Les femmes ayant reçu dans l'enfance une chimiothérapie à base d'anthracyclines ont un risque plus élevé de cancer du sein à l'âge adulte. Ces résultats publiés dans Nature Medicine sont en faveur d'un dépistage plus précoce dans cette population.
Un antécédent de cancer dans l'enfance est associé à un surrisque de séquelles à l'âge adulte : maladies cardiovasculaires, insuffisance respiratoire, infertilité, cancers du sein et de la thyroïde ou encore troubles cognitifs. Pour le cancer du sein, le risque lié à la radiothérapie était déjà connu. Et la Haute Autorité de santé recommande un dépistage spécifique en cas d'irradiation thoracique à haute dose, notamment dans la maladie de Hodgkin. Mais le risque lié à la chimiothérapie n'était pas déterminé.
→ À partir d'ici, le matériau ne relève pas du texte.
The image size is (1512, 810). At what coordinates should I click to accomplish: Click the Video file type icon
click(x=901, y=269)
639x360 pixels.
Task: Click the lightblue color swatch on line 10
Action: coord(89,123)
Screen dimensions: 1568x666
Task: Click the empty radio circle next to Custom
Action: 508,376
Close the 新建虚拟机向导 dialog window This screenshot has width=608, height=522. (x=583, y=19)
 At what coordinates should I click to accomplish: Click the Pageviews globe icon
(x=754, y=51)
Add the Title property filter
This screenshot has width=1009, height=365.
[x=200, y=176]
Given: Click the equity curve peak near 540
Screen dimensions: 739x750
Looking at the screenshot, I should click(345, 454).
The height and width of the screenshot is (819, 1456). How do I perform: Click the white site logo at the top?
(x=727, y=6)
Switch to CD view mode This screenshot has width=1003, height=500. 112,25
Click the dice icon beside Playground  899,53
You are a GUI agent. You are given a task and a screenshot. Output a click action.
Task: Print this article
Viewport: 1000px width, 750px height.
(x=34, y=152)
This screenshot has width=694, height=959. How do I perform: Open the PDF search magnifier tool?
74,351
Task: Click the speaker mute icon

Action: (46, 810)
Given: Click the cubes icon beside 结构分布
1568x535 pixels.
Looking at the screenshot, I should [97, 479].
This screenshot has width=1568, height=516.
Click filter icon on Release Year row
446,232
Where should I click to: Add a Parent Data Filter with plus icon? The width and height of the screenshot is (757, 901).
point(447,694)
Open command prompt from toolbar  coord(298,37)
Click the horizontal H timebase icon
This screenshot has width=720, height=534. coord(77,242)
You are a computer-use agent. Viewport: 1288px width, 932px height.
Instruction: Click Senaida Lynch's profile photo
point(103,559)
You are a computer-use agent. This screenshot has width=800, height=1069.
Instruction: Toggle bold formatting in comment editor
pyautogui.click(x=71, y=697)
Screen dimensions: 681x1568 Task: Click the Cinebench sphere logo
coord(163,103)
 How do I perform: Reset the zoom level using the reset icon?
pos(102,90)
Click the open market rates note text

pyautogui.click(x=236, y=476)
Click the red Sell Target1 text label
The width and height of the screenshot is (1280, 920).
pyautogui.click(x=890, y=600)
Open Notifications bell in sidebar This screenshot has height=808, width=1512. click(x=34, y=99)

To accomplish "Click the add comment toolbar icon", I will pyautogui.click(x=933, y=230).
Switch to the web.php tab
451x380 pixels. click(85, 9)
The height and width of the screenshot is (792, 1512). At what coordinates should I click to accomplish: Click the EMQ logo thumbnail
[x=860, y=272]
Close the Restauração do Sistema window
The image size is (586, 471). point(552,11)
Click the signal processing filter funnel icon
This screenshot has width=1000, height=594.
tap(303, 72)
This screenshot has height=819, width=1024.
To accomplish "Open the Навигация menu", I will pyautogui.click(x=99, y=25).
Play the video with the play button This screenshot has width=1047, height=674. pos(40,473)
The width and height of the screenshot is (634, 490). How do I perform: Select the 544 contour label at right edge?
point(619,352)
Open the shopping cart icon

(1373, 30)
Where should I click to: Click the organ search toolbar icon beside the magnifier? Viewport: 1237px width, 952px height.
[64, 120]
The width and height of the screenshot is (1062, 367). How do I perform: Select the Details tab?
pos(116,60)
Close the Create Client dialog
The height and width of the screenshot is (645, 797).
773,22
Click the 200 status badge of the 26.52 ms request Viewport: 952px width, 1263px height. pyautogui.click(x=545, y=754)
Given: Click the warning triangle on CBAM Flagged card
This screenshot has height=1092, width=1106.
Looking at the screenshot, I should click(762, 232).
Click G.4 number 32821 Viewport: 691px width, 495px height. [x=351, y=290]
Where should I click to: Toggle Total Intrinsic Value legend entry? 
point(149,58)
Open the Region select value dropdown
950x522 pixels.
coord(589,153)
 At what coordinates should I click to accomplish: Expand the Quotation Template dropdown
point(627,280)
Doxorubicine à hautes doses
Dans cette étude, des scientifiques du Princess Máxima Center aux Pays-Bas ont évalué le risque lié aux anthracyclines, dont la doxorubicine. Pour cela, ils ont utilisé les dossiers médicaux de près de 18 000 survivants de cancer dans l'enfance ayant été pris en charge entre 1946 et 2012 aux Pays-Bas, en France, aux États-Unis et en Suisse. L'étude a été financée par la Children Cancer-free Foundation.
L'équipe internationale coordonnée par le Pr Leontien Kremer et le Dr JopTeepen rapporte que 782 des 17 903 survivants de l'étude ont développé par la suite un cancer du sein. Les femmes ayant eu de la doxorubicine à hautes doses (≥200 mg/m2 en cumulé) avaient un risque multiplié par 6 avant l'âge de 40 ans (3,4 % versus 0,6 % dans la population générale). La petite proportion ayant eu à la fois de la radiothérapie et de la doxorubicine à hautes doses avait le risque le plus élevé, estimé à 8,1 % à l'âge de 40 ans.
Pour l'épirubicine, le risque de cancer du sein était triplé et pour la daunorubicine, l'association ne s'est pas révélée significative. Pour une dose de doxorubicine plus faible (100 mg/m2 en cumulé), le risque de cancer du sein était augmenté mais beaucoup moins, de 11 % avec radiothérapie et de 26 % sans.
Dépistage spécifique
« Les anthracyclines restent un élément important du traitement pour plus de la moitié des enfants ayant un cancer, explique Yuehan Wang, chercheuse au Princess Máxima Center et première autrice. La dose qui est aujourd'hui prescrite est bien plus faible que par le passé, nous savons depuis longtemps que les anthracyclines peuvent être délétères pour le cœur ». Certains enfants ont néanmoins besoin de fortes doses de chimiothérapie, mais ces résultats soulignent l'importance de les réduire « dès que c'est possible » souligne-t-elle.
Le Pr Leontien Kremer appelle quant à lui à revoir les recommandations internationales pour le dépistage. « Les femmes ayant reçu une irradiation thoracique dans l'enfance sont dépistées pour le cancer du sein dès l'âge de 25 ans, parce que le risque accru était déjà connu. À la lumière de ces nouveaux résultats, nous demandons (...) que les femmes ayant reçu de la doxorubicine à fortes doses aient aussi un dépistage plus précoce », plaide-t-il.